Average Debt by Household Income
This is the median credit card balance based on the percentile of income:
- Less Than 20th Percentile: $855.30
- 20th – 39.9th Percentile: $1,896.20
- 40th – 59.9th Percentile: $2,632.20
- 60th – 79.9th Percentile: $3,103.90
- 80th – 89.9th Percentile: $4,573.50
- 90th – 100th Percentile: $6,303.40
Isn’t it surprising to see that the highest earnings have the highest median credit card balance? Now before you say that high earnings are just high spenders, if you look at the median values based on percentile of net worth, you see a similar, but not quite so pronounced, trend:
- < 25th Percentile: $3,042.40
- 25th – 49.9th Percentile: $2,491.70
- 50th – 74.9th Percentile: $2,843.50
- 75th – 89.9th Percentile: $3,846.70
- 90th – 100th Percentile: $4,999.30
The amazing part of these two statistics is that someone in the 90th to 100th percentile in income or in total net worth would still have credit card debt of just a few thousand. $5,000 – $6,500 in credit card is serious business to most people, but if you were in the 90th percentile… you would think that it’s small potatoes and something you’d get rid of just to be rid of it?
Average Debt by Age
Finally, before we go, we had to pull out the data for average credit card debt based on the age of the head of household. These results were not as surprising (to me anyway):
- Less than 35: $3,033.70
- 35–44: $3,277.10
- 45–54: $3,460.70
- 55–64: $2,939.50
- 65–74: $2,046.30
- 75+: $1,020.90
I love trying to guess relationships when ones probably don’t exist. I wonder if the decrease over age has to do with values about debt or concerns about retirement?
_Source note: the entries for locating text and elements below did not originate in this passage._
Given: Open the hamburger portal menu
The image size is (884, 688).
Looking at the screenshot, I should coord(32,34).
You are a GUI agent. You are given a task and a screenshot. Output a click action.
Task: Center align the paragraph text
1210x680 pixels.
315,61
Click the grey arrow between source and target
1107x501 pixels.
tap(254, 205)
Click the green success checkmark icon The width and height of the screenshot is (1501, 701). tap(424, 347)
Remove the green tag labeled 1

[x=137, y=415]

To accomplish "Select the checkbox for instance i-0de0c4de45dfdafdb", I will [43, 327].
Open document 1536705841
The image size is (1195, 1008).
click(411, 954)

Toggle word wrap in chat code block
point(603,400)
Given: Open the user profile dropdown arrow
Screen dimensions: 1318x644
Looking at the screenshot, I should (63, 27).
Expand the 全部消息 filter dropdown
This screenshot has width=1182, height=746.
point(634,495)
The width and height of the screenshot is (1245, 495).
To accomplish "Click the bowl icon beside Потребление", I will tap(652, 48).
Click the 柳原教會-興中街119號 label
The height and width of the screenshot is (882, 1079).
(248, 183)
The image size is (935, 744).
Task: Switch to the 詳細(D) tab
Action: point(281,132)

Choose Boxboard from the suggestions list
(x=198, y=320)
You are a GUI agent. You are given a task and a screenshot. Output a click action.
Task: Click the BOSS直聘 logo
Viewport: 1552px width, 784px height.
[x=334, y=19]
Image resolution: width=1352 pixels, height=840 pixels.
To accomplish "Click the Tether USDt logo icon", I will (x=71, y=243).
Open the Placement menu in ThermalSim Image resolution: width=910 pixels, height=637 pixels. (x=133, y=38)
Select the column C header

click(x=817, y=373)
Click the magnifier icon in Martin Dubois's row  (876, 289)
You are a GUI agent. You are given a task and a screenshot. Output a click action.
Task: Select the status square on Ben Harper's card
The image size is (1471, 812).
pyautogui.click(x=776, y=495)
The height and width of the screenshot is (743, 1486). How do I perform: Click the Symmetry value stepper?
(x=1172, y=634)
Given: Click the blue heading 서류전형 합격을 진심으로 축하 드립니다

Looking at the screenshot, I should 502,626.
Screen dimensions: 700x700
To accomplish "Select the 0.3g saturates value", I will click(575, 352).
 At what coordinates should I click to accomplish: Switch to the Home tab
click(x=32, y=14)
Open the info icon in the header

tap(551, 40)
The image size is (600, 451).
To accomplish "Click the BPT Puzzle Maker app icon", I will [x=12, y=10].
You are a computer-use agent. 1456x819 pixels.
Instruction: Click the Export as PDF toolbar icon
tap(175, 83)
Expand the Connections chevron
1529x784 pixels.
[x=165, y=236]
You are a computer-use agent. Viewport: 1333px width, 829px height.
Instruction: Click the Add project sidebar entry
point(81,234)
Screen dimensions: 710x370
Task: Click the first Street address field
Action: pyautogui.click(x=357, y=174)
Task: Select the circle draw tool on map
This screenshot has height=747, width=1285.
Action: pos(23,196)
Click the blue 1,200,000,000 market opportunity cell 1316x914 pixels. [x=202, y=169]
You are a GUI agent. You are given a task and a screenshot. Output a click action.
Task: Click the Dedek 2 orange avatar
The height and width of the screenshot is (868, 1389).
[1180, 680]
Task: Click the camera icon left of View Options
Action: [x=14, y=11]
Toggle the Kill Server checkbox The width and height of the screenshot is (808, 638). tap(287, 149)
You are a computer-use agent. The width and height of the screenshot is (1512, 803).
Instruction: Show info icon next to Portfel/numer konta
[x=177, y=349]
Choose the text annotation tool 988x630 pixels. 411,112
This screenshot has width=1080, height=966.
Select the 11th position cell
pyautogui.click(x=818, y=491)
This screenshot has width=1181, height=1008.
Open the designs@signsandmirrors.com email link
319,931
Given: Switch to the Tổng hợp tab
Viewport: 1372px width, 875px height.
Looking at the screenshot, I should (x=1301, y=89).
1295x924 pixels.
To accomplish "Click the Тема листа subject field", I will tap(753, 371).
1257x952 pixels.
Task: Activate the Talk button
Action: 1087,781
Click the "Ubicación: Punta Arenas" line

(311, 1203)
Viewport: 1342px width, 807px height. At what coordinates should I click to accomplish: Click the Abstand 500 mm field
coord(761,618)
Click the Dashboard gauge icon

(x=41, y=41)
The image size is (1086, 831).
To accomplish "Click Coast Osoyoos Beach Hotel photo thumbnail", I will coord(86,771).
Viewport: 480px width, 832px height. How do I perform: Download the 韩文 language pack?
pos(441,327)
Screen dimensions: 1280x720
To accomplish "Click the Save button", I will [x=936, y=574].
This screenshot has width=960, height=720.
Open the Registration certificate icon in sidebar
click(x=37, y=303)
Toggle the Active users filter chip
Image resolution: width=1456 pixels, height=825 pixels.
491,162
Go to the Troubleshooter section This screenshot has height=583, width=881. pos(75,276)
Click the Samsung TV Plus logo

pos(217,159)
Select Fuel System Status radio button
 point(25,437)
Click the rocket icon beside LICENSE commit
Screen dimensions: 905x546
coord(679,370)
I know older generations tend to shun debt and emphasize frugality, the Great Depression certainly played a role in that, but which of the competing interests dominated decision making?
Average Debt by Education
OK, OK, just one more. 🙂 This is the data based on the education of the head of household.
- No high school diploma: $2,277.60
- High school diploma: $2,611.90
- Some college: $2,946.50
- College degree: $3,873.90
The more education you have, the higher your average credit card debt! You would think that the more educated you are, the more you’d understand how credit card works but it appears another factor comes into play. As the cost of education increases, students are turning towards more student loans and relying on credit cards to help pay for things like room, board, books, and tuition . The article is from 2009 and the data is from 2007, but I still think the argument holds a measure of truth.
What did you think of all this data? Anything surprise you? Anything not surprise you?